> [AIM OF THE TASK]: Can you write out the fiscal cliff passage below word for word, starting at "Off the Fiscal" and ending at "banks would fail."?

> [EXERCISE PASSAGE]:
Off the Fiscal Cliff, Into the Abyss
The Budget Act of 2011 requires the president and Congress to agree on a nine-year $1.2 trillion deficit reduction program, or annual defense and non-entitlement outlays will be automatically cut $107 billion on Jan. 1. Also, the Bush tax cuts, payroll tax reductions, and other assorted programs expire.
Altogether, $136 billion in annual spending reductions and $532 billion in additional taxes could trigger cataclysmic consequences for the economy. Unemployment would rocket past 15%, state government finances would collapse, homeowners would default on mortgages and hundreds of banks would fail.

> [DATA SUPPLIED]:
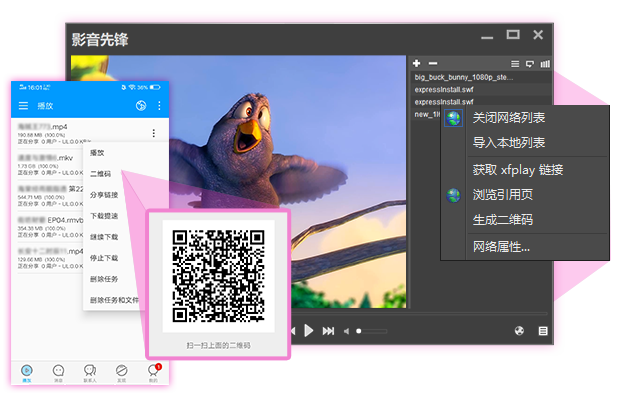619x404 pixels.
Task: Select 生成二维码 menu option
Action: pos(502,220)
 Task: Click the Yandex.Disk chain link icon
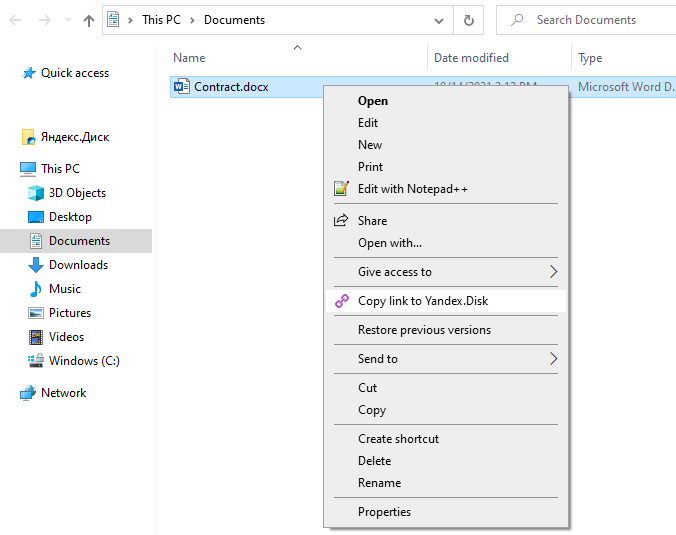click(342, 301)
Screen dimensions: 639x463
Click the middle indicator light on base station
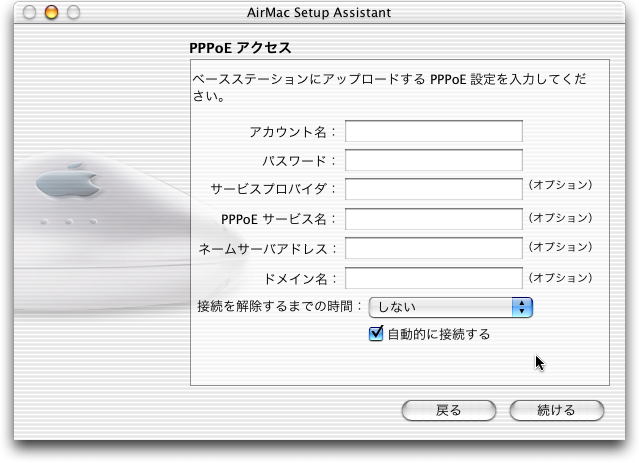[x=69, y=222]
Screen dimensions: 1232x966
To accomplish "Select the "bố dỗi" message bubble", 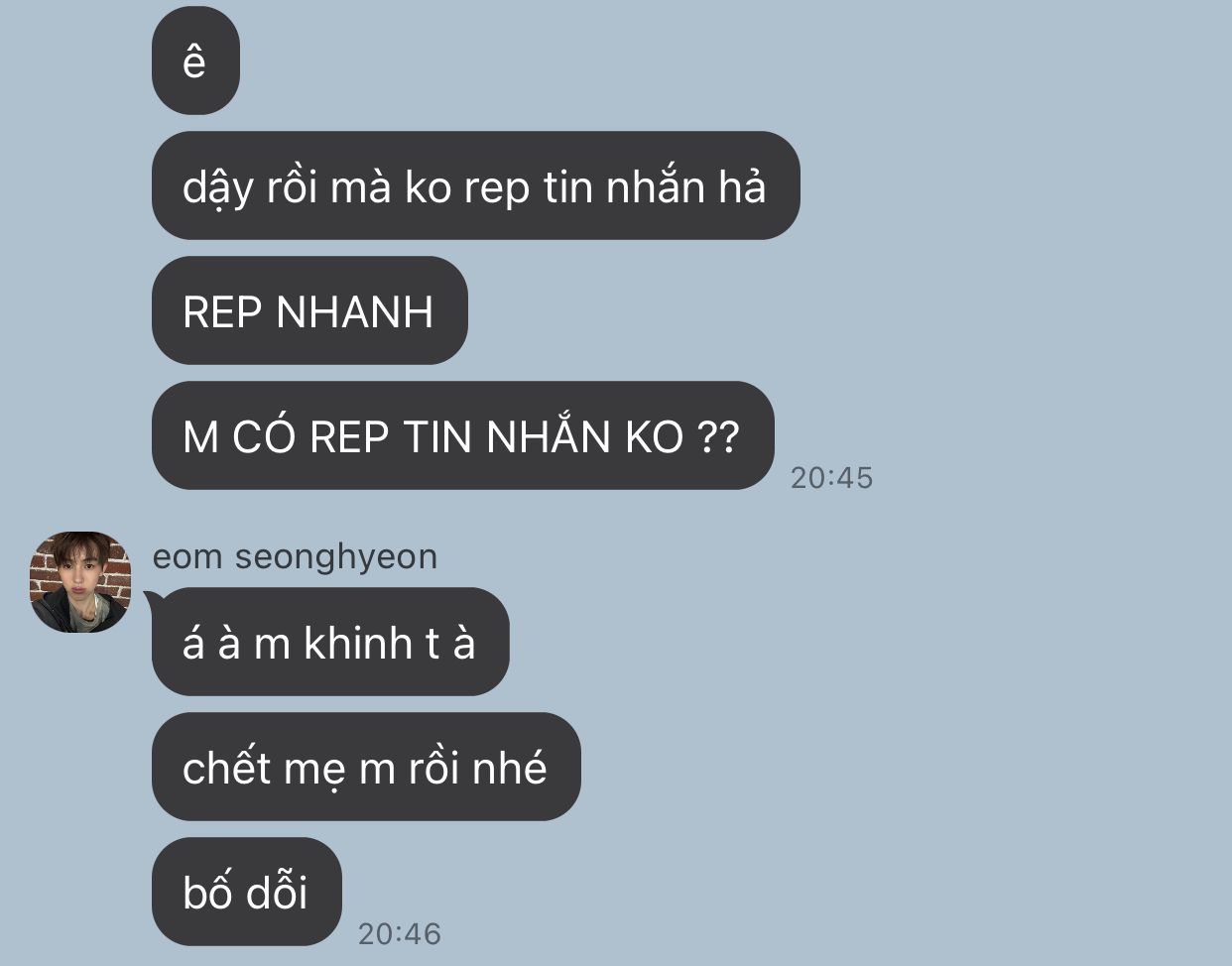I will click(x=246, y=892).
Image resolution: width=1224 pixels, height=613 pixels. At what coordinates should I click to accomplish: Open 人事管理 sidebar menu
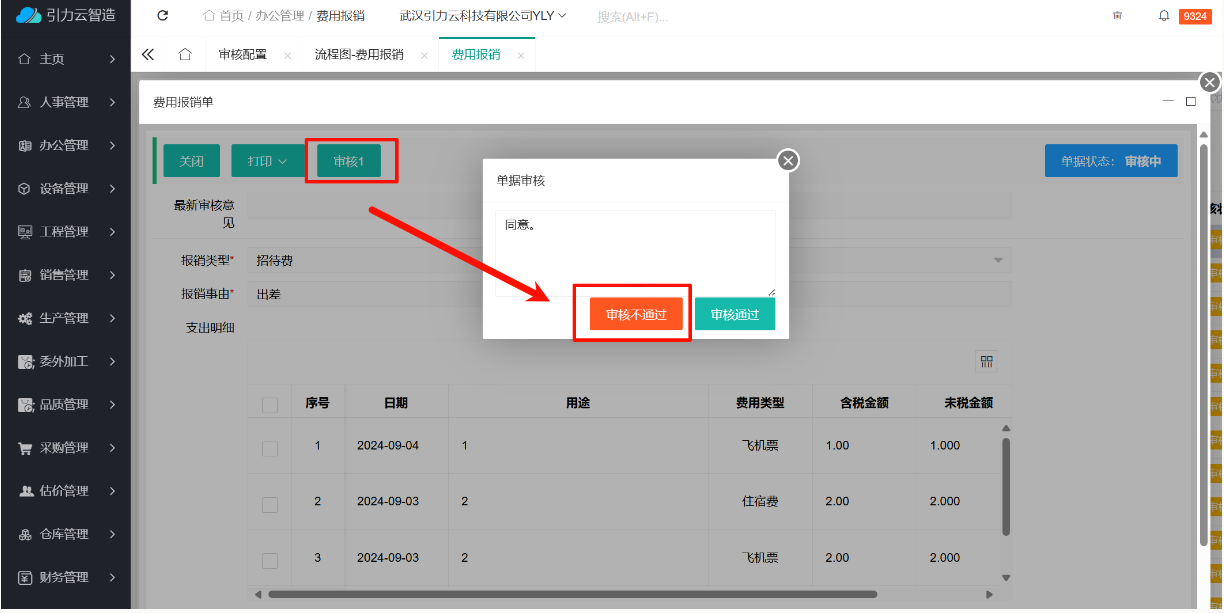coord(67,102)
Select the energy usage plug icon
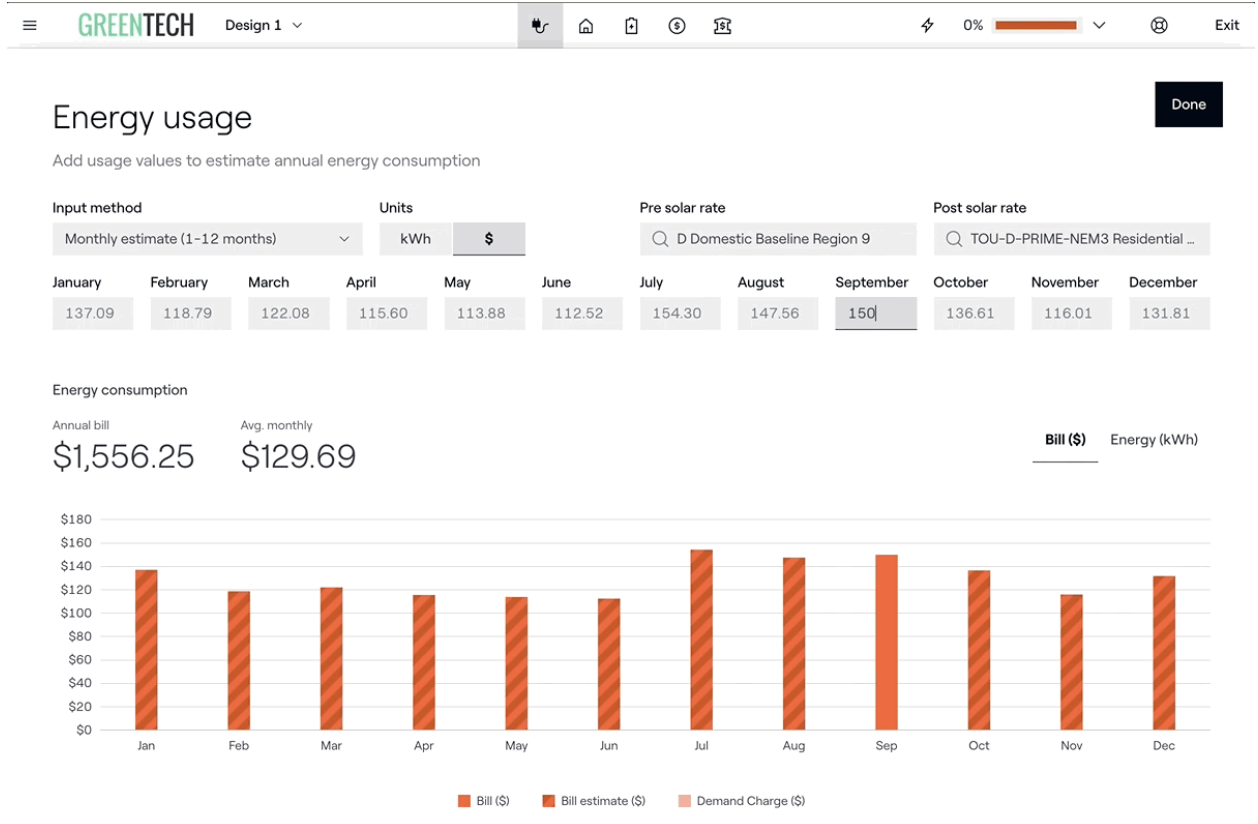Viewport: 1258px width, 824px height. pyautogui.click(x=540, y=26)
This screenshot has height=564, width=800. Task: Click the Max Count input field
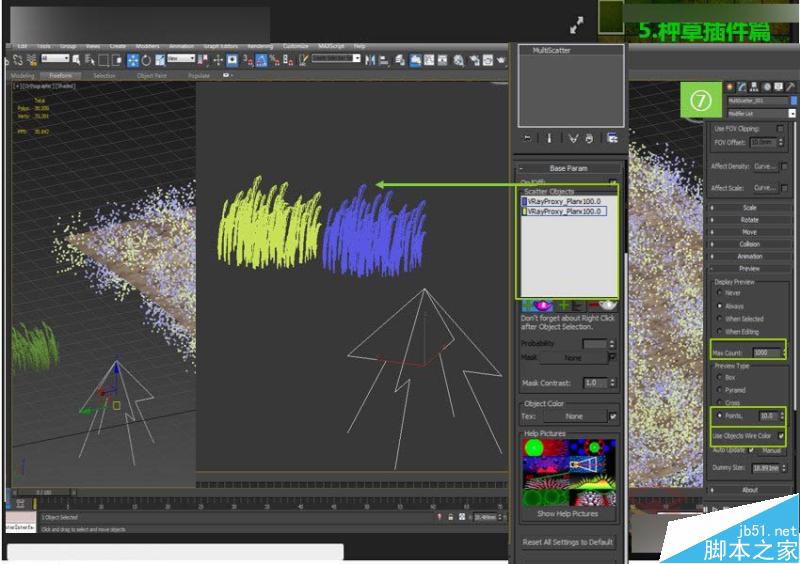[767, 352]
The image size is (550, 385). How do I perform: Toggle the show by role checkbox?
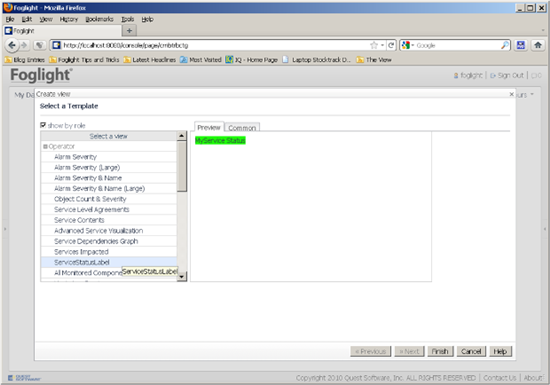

> [WRITTEN RESPONSE]:
Off the Fiscal Cliff, Into the Abyss
The Budget Act of 2011 requires the president and Congress to agree on a nine-year $1.2 trillion deficit reduction program, or annual defense and non-entitlement outlays will be automatically cut $107 billion on Jan. 1. Also, the Bush tax cuts, payroll tax reductions, and other assorted programs expire.
Altogether, $136 billion in annual spending reductions and $532 billion in additional taxes could trigger cataclysmic consequences for the economy. Unemployment would rocket past 15%, state government finances would collapse, homeowners would default on mortgages and hundreds of banks would fail.